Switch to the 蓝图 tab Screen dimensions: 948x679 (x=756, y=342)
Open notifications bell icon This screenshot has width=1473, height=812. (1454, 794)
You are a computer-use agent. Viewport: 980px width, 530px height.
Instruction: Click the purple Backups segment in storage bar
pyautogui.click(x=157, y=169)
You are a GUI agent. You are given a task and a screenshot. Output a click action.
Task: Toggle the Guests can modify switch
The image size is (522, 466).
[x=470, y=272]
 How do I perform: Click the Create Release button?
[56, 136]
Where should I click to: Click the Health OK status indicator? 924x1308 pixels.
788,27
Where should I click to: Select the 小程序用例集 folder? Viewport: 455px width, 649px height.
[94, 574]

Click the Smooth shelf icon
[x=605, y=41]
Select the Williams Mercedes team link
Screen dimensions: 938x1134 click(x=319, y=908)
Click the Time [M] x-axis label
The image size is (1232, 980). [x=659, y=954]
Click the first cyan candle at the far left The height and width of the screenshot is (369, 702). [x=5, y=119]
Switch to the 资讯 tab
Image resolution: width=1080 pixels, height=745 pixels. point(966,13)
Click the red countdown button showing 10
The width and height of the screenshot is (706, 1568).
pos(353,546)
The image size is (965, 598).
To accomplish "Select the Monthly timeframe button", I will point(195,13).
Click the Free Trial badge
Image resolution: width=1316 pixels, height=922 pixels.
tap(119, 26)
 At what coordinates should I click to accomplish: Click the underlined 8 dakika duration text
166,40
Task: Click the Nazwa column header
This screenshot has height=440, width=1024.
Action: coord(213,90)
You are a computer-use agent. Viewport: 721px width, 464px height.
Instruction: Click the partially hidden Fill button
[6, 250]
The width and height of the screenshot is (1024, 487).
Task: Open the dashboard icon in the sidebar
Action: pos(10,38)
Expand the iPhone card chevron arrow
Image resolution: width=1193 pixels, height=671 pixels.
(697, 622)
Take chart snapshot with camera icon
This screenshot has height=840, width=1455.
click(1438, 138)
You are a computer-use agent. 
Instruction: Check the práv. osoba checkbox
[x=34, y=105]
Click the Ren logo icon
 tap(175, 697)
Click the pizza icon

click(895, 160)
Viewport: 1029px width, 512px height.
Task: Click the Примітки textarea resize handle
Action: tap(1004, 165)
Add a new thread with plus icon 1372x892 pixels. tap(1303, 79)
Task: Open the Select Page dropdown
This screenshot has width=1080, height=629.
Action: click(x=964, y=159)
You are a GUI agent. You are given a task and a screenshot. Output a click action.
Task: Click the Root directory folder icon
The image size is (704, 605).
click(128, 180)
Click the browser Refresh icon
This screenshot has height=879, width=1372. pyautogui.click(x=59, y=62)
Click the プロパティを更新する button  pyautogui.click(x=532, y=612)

=====

* _CONSIGNES ET EXIGENCES_
Recopie les entrées depuis le début jusqu'à la ligne contenant « pyautogui.click(x=157, y=169) », incluse, en renommant « Backups » en « Archives ». Ne modifie rien d'autre.

* _RÉPONSE ATTENDUE_
Switch to the 蓝图 tab Screen dimensions: 948x679 (x=756, y=342)
Open notifications bell icon This screenshot has width=1473, height=812. (1454, 794)
You are a computer-use agent. Viewport: 980px width, 530px height.
Instruction: Click the purple Archives segment in storage bar
pyautogui.click(x=157, y=169)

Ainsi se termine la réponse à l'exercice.